Don’t ask me how many stitches there are. I refuse to count them. No, wait, now I want to torture myself by knowing . . . There are 792 stitches. That’s not bad, right? But wait, there are 64 rows to go, and of those, what?—23?—are pattern rows, which will increase a stitch at 24 equal points across the row for every pattern row. So there are, assuming I’m counting correctly and let’s not push that assumption too far since there’s a reason I teach English, 552 stitches left to increase. I’m just over halfway in the stitch count. That’s not exactly much comfort since each round gets progressively longer, and takes increasingly more time. Have I mentioned I’m a slow knitter?

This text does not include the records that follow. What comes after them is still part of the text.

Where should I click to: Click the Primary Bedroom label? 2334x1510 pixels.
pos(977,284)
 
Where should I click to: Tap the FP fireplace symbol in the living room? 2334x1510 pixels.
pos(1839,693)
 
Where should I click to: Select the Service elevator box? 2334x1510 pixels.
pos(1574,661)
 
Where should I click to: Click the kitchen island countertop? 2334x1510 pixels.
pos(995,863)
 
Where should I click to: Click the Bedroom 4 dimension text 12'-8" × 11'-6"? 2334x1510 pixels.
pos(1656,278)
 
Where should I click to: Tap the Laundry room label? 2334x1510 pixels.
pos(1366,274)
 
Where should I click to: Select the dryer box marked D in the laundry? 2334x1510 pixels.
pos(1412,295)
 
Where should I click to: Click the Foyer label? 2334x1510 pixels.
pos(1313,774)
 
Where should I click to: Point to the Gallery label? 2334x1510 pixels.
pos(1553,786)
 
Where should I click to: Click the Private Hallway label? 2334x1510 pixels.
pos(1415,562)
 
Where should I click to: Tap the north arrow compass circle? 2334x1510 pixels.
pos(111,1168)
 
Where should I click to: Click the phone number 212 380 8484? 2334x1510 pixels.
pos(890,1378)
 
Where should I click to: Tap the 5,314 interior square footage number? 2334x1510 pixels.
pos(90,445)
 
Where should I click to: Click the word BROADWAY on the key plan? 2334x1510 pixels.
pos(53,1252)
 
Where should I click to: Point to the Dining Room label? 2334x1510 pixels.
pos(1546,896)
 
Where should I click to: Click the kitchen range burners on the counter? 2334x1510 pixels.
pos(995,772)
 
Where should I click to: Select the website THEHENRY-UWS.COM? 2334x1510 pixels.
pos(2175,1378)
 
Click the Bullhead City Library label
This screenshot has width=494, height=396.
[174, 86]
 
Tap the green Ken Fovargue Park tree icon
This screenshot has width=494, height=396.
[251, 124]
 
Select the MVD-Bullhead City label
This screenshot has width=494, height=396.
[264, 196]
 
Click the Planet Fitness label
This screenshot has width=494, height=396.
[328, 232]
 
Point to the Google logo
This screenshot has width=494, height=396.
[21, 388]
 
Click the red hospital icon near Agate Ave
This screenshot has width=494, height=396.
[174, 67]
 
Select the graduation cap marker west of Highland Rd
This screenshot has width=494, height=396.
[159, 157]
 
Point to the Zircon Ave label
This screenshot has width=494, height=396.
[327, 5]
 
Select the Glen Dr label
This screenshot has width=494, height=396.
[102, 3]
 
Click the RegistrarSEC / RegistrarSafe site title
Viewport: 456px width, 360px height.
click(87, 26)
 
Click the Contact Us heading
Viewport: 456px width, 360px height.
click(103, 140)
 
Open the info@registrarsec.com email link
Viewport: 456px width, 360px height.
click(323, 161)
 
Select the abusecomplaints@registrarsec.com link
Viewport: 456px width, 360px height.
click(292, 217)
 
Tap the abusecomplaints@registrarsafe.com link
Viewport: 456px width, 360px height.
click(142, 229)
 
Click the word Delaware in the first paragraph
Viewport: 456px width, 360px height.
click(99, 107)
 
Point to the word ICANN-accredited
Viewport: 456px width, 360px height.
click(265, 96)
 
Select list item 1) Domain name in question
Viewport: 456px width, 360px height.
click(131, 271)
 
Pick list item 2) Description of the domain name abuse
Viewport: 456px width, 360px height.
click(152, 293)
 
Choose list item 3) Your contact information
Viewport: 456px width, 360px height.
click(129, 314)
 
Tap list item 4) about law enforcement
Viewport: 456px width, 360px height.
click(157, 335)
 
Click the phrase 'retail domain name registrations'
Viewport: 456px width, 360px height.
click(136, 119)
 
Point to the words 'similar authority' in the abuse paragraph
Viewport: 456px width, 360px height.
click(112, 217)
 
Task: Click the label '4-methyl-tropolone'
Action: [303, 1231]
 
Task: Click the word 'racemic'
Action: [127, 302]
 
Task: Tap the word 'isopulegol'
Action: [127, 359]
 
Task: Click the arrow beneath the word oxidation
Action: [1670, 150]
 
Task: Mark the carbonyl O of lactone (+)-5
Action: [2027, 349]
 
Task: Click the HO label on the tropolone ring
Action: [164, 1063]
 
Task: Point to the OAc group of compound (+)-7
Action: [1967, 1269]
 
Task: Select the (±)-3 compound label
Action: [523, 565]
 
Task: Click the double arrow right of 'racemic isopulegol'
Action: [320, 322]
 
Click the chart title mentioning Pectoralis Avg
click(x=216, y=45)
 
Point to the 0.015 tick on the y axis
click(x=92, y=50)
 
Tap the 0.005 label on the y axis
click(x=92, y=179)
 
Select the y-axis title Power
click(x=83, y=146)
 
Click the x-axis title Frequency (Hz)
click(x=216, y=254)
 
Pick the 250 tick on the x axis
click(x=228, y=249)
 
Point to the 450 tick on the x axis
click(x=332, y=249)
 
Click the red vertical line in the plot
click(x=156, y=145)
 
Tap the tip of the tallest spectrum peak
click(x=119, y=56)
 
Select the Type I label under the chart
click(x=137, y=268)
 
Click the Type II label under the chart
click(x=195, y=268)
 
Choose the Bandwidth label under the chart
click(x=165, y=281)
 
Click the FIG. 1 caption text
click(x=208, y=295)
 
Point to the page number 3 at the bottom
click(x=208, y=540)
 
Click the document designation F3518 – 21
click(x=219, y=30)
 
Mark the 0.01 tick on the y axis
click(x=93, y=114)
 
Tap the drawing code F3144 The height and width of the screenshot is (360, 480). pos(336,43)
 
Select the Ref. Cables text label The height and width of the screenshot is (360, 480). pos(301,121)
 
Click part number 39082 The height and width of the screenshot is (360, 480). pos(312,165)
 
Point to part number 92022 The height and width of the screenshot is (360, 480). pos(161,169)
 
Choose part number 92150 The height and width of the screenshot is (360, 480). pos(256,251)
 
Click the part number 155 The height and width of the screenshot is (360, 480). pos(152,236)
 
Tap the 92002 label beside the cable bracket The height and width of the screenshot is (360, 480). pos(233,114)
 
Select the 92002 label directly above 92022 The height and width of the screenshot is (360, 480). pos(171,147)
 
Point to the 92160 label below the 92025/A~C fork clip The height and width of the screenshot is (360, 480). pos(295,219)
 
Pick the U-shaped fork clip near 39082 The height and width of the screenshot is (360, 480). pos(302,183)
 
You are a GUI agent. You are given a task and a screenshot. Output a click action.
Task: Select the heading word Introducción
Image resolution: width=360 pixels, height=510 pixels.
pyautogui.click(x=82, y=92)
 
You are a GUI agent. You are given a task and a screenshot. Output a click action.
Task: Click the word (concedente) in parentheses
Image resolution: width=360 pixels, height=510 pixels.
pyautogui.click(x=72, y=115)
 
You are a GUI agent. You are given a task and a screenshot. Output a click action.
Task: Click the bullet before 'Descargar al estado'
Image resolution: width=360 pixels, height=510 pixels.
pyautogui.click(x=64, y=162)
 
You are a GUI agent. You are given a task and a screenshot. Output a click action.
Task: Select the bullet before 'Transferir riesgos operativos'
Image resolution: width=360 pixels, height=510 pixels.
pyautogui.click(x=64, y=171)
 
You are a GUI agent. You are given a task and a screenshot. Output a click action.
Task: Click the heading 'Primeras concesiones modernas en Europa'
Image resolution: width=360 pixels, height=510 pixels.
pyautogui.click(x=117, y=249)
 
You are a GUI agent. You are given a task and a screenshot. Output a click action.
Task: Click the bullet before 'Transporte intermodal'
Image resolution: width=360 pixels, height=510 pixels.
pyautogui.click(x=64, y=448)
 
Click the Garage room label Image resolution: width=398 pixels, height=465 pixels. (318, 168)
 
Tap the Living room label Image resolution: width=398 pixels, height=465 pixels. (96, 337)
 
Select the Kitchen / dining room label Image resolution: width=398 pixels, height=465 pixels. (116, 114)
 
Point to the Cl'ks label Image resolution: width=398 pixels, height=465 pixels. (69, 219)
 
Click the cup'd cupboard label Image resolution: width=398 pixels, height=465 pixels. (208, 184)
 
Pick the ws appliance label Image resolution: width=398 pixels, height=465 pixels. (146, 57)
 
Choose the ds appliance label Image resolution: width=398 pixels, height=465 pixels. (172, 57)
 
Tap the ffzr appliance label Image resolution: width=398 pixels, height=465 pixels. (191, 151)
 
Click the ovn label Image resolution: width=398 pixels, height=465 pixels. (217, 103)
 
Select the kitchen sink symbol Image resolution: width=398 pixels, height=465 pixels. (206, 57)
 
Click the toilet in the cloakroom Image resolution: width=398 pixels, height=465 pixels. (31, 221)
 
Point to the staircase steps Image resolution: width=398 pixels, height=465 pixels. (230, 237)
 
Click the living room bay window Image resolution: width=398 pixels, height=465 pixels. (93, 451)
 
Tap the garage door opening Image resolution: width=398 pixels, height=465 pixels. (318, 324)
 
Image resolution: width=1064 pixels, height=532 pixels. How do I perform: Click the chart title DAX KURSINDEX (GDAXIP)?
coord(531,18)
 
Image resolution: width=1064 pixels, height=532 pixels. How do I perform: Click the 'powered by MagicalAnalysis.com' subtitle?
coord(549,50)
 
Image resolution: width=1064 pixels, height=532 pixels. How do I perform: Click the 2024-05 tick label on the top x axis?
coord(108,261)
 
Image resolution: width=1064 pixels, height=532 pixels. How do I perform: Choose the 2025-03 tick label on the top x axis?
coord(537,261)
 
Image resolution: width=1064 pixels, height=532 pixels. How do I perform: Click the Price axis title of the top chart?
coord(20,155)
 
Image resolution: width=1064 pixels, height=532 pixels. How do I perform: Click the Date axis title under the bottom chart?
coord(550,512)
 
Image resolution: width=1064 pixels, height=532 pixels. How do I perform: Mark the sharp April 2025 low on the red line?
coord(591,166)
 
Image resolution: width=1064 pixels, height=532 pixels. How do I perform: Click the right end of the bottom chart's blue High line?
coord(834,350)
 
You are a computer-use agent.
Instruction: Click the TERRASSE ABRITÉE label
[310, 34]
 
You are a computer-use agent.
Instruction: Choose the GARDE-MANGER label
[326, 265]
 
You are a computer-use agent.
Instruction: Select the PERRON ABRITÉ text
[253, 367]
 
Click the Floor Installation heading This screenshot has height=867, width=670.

I figure it’ll take me a day to do a round by the time I’m finished. Doing nothing else. Maybe I’ll brush my teeth.

{ 3 } Comments

  1. Cindy in FL | August 4, 2009 at 1:56 pm | Permalink

    The house looks great-it is such a good feeling to clean out and reclaim, isn’t it. The shawl looks lovely-myine lanquished for months but it went quickly when I made up my mind to finish it so….go for it! It looks worth the time! Who needs to brush their teeth when there is a shawl to birth!!!

  2. sarah | August 6, 2009 at 10:25 am | Permalink

    Ah, the insistence on using brushes. I have a husband like that. And they have to be relatively tiny brushes, and he paints with them with his other hand held behind his back for hours, lost in some other world. Maybe it’s the paint fumes.

    When I tried to be helpful by painting the external doors without telling him, he inspected my work and announced I was not to do any more house-painting because I (his exact words) “paint like an artist”. Ever since, I’ve been trying to establish what that means; the best we’ve managed is that I brush it in too thoroughly, at too many angles. Or something.

    I wish we had some useful hidden space somewhere. The fleeces are now living in the garage, and I swear they’re breeding. OF COURSE I haven’t bought any more fibre, dear. I’ve got lots.

  3. Donna B | August 7, 2009 at 1:16 am | Permalink

    Just makes me shiver seeing those cracks… I’m glad they’ll be fixed and you’ll get 2 more feet!

    I hope Trond enjoys painting? Maybe? Is it soothing to him, like knitting instead of buying a sweater? Or is he simply bound by the chains of tradition? sigh.

    As for the shawl… You have 64 rows left. hmmm…. Assuming that you have other things to do than knit three to five hours a day before school starts, words of comfort have I none. Except that it’s a wonderful thing that yarn doesn’t spoil.